A volte capitano delle coincidenze che, lasciandoti sconcertato a pensare ai due eventi che le compongono, sembrano avere il preciso scopo di farci assaporare meglio la vita.
Sempre più spesso mi capita di ascoltare dischi in modo un po’ troppo frettoloso, a causa del poco tempo che ho per dedicarmici e della bulimia musicale che mi costringe a cambiare troppo frequentemente i cd dentro al lettore. Ogni tanto però rinsavisco e mi costringo a prendere il fiato e ad andarmi ad ascoltare un disco a cui avevo dedicato poca attenzione. Uno di questi dischi è I sing the body electric, dei Weather Report.
La coincidenza è che, oggi, mentre lo ascoltavo per la terza volta di fila, è morto Joe Zawinul.
Non intendo descrivere ne' tantomeno recensire un disco così complesso, solo spalanco gli occhi increduli di fronte alla maestria con cui quest'uomo riuscì per tutta la sua vita a ordire raffinate e complicate trame musicali, dentro ogni disco, dentro ogni brano.

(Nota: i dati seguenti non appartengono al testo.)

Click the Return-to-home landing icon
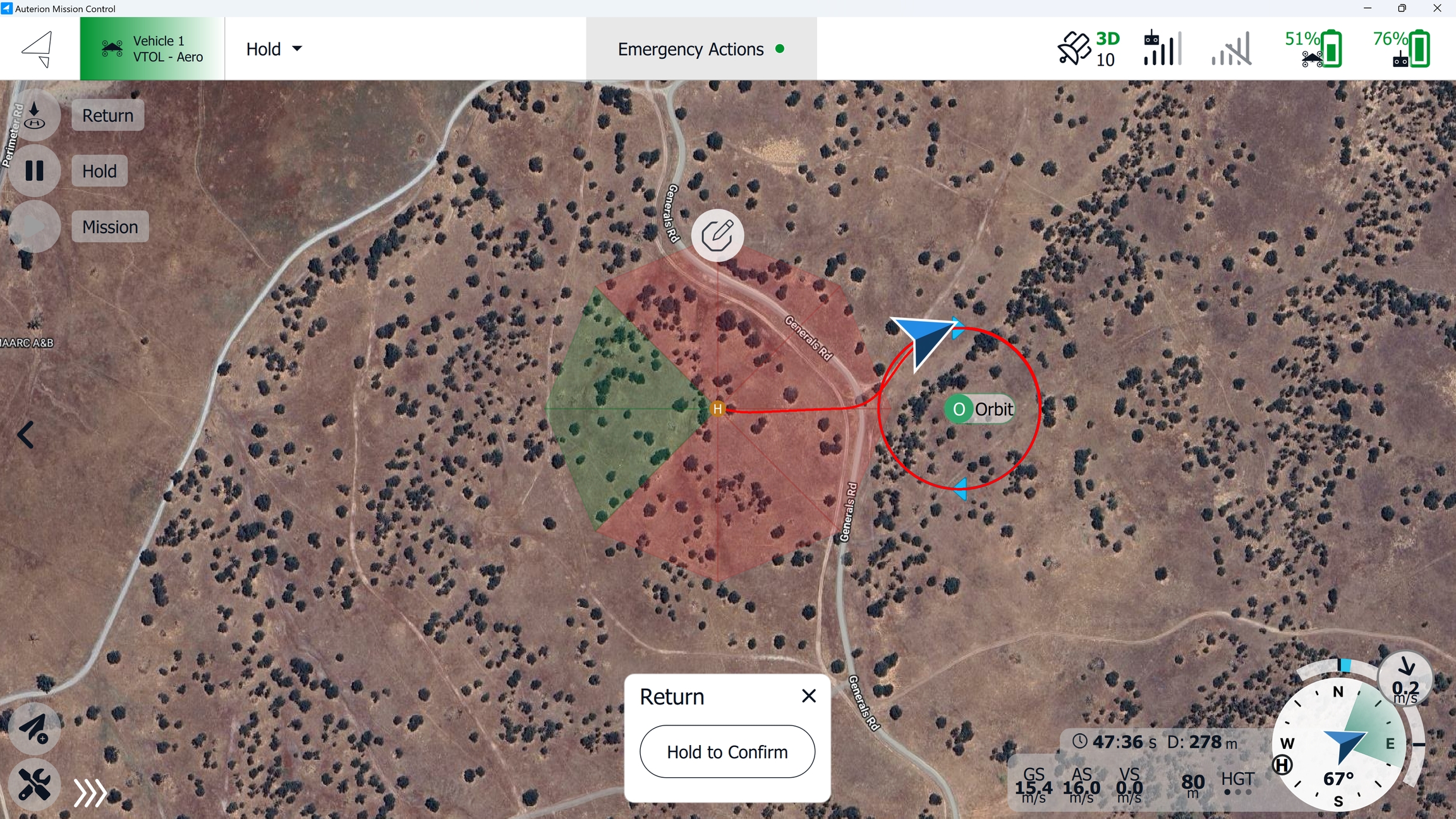Image resolution: width=1456 pixels, height=819 pixels. (x=34, y=115)
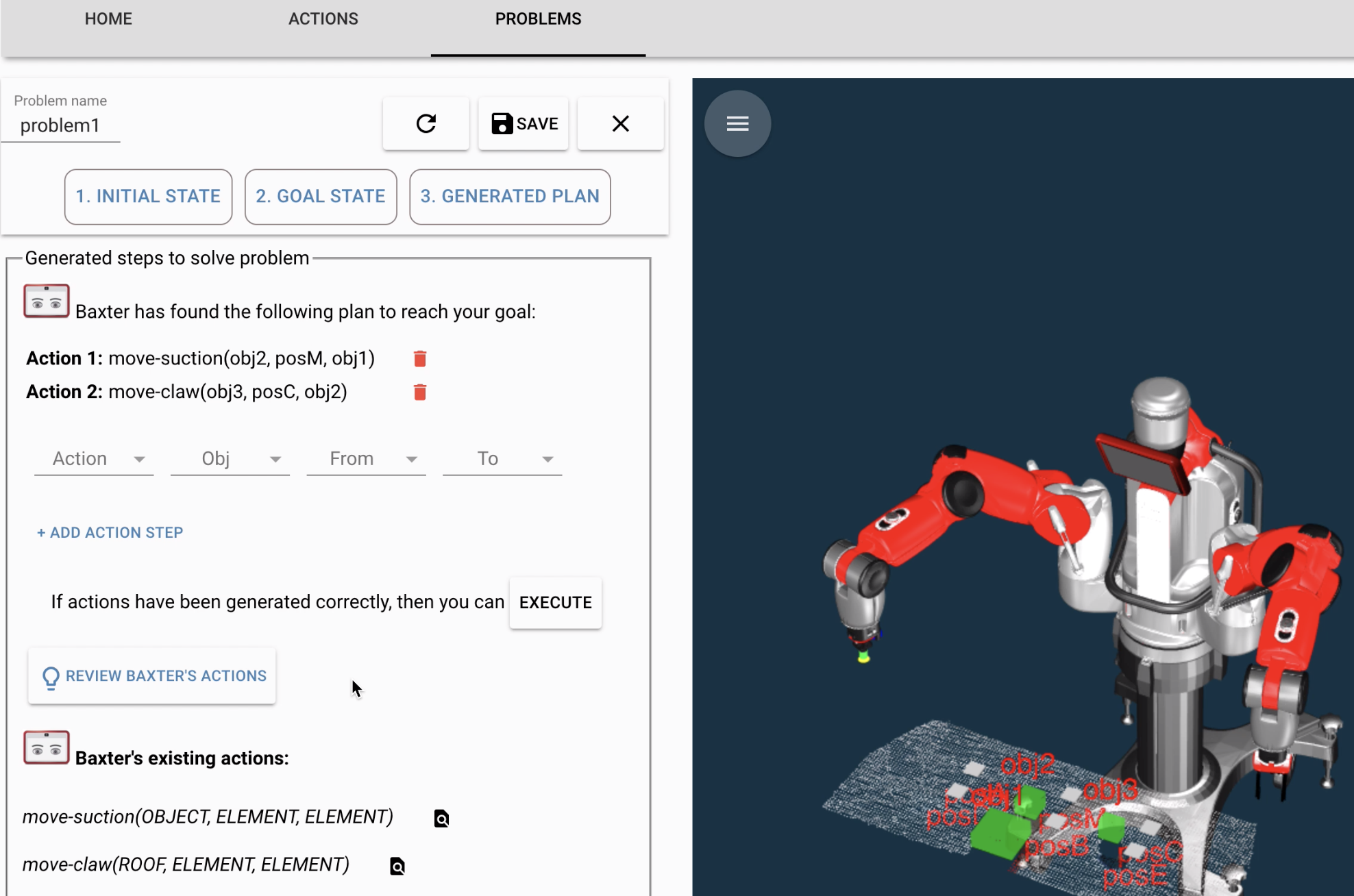Click Baxter face icon next to found plan
The width and height of the screenshot is (1354, 896).
[x=47, y=301]
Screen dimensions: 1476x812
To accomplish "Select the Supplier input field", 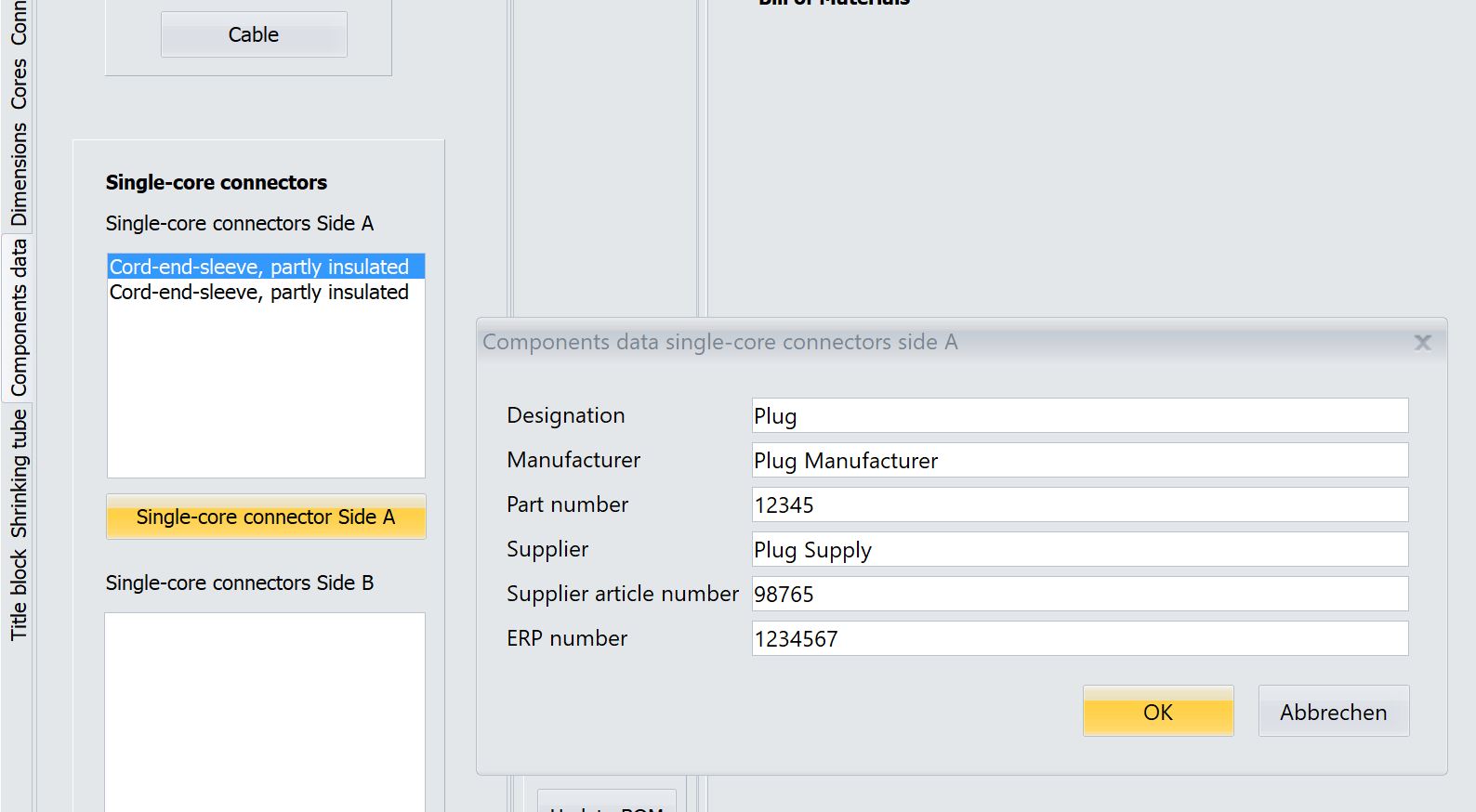I will [1079, 549].
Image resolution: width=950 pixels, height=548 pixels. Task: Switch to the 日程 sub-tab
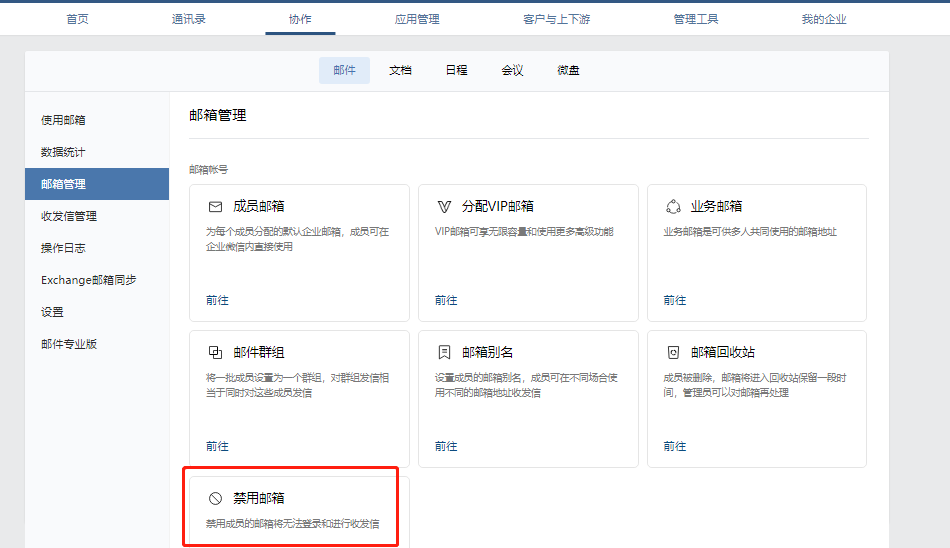(456, 70)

E in questo cerco di bearmi di fronte alle incredibili invenzioni che lui e gli altri musicisti crearono 36 anni fa, un po’ in studio e un po’ dal vivo, a Tokyo, mi faccio trasportare dalle progressioni, dalle esplorazioni armoniche, dai voli pindarici, dai dialoghi (soprattutto tra lui e Shorter) che fanno di questo disco un vero capolavoro, uno di quei miracoli che solo dei veri artisti, come lui era sicuramente, sono in grado di produrre.
E mi sa che non lo tolgo ancora dal lettore, Joe si merita un altro ascolto.